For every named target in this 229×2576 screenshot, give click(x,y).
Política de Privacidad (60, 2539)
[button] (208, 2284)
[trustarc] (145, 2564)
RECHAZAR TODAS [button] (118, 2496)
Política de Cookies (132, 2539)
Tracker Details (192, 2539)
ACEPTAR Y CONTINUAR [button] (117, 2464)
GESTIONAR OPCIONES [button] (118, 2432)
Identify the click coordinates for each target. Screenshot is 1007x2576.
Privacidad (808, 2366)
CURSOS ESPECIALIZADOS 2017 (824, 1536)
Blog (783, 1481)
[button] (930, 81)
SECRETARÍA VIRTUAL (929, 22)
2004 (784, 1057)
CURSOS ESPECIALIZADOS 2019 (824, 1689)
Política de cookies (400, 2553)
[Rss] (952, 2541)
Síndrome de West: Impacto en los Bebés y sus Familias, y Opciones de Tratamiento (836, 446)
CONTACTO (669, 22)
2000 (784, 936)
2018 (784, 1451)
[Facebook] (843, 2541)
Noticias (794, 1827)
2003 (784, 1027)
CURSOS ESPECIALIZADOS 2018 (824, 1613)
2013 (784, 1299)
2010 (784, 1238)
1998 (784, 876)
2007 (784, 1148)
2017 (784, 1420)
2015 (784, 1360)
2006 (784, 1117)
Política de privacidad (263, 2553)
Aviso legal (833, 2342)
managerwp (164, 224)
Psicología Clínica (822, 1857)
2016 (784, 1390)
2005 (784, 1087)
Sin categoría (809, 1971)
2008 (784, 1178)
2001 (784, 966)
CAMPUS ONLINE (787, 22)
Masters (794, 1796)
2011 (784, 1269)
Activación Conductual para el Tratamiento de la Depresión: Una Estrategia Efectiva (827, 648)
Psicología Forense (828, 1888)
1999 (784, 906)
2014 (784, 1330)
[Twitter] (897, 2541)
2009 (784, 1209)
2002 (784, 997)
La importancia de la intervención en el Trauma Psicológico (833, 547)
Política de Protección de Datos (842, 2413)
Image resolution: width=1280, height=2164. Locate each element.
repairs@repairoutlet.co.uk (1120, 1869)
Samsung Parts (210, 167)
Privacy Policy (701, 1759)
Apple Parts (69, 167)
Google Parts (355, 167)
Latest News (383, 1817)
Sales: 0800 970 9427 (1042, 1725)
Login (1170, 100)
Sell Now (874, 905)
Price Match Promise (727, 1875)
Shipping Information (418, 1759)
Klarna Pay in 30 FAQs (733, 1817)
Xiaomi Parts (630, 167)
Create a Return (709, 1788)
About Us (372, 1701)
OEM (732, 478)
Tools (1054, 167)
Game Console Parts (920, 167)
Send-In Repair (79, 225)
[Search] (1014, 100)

Description of the task:
Copy out the records once more, with nothing altered.

Answer for this exercise:
For every named target in this 229×2576 screenshot, give click(x,y).
Política de Privacidad (60, 2539)
[button] (208, 2284)
[trustarc] (145, 2564)
RECHAZAR TODAS [button] (118, 2496)
Política de Cookies (132, 2539)
Tracker Details (192, 2539)
ACEPTAR Y CONTINUAR [button] (117, 2464)
GESTIONAR OPCIONES [button] (118, 2432)
Identify the click coordinates for each target. Screenshot is 1007x2576.
Privacidad (808, 2366)
CURSOS ESPECIALIZADOS 2017 (824, 1536)
Blog (783, 1481)
[button] (930, 81)
SECRETARÍA VIRTUAL (929, 22)
2004 (784, 1057)
CURSOS ESPECIALIZADOS 2019 (824, 1689)
Política de cookies (400, 2553)
[Rss] (952, 2541)
Síndrome de West: Impacto en los Bebés y sus Familias, y Opciones de Tratamiento (836, 446)
CONTACTO (669, 22)
2000 (784, 936)
2018 (784, 1451)
[Facebook] (843, 2541)
Noticias (794, 1827)
2003 (784, 1027)
CURSOS ESPECIALIZADOS 2018 (824, 1613)
2013 (784, 1299)
2010 (784, 1238)
1998 (784, 876)
2007 (784, 1148)
2017 (784, 1420)
2015 (784, 1360)
2006 (784, 1117)
Política de privacidad (263, 2553)
Aviso legal (833, 2342)
managerwp (164, 224)
Psicología Clínica (822, 1857)
2016 (784, 1390)
2005 (784, 1087)
Sin categoría (809, 1971)
2008 (784, 1178)
2001 (784, 966)
CAMPUS ONLINE (787, 22)
Masters (794, 1796)
2011 (784, 1269)
Activación Conductual para el Tratamiento de la Depresión: Una Estrategia Efectiva (827, 648)
Psicología Forense (828, 1888)
1999 (784, 906)
2014 (784, 1330)
[Twitter] (897, 2541)
2009 (784, 1209)
2002 (784, 997)
La importancia de la intervención en el Trauma Psicológico (833, 547)
Política de Protección de Datos (842, 2413)
Image resolution: width=1280, height=2164. Locate each element.
repairs@repairoutlet.co.uk (1120, 1869)
Samsung Parts (210, 167)
Privacy Policy (701, 1759)
Apple Parts (69, 167)
Google Parts (355, 167)
Latest News (383, 1817)
Sales: 0800 970 9427 (1042, 1725)
Login (1170, 100)
Sell Now (874, 905)
Price Match Promise (727, 1875)
Shipping Information (418, 1759)
Klarna Pay in 30 FAQs (733, 1817)
Xiaomi Parts (630, 167)
Create a Return (709, 1788)
About Us (372, 1701)
OEM (732, 478)
Tools (1054, 167)
Game Console Parts (920, 167)
Send-In Repair (79, 225)
[Search] (1014, 100)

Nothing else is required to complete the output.